++++ Provided data
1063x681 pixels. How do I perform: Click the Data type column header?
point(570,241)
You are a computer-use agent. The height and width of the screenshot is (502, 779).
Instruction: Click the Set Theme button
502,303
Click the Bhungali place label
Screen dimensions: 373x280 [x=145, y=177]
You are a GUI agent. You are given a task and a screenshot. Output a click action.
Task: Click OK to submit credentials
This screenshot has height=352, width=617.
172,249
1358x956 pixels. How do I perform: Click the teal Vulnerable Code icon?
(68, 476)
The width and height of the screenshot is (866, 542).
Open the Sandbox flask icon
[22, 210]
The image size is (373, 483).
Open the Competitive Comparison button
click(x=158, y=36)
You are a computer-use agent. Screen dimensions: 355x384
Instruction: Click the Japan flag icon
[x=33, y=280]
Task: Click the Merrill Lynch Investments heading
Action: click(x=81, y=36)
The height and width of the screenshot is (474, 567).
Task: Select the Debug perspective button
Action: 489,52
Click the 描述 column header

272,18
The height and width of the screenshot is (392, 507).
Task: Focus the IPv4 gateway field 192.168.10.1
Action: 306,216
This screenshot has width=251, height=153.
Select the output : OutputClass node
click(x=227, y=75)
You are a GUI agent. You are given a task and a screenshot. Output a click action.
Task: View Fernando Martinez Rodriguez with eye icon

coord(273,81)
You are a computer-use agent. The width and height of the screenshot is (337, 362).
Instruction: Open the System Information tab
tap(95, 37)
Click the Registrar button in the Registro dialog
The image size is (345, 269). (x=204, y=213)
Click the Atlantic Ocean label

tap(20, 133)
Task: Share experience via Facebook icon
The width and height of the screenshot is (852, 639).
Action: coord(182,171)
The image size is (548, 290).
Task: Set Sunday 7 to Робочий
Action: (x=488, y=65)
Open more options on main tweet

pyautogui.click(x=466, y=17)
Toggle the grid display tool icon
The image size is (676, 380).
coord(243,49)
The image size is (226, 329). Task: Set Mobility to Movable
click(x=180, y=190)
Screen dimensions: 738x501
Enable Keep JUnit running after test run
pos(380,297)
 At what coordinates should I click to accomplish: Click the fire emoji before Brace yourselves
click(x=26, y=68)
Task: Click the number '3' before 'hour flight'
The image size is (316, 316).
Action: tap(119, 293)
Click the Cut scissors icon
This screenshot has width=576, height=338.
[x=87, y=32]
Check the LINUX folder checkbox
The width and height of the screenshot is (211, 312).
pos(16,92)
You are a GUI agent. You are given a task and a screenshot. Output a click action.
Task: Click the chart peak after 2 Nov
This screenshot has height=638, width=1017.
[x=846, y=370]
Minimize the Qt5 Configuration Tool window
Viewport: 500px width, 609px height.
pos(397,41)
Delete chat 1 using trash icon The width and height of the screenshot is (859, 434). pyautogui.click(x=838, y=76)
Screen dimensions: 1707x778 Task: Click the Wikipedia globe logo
++++++++
**What you need to do:** Answer with a single number: how many lines in the data above have the string "computer" in them?

**Solution for this task:** 3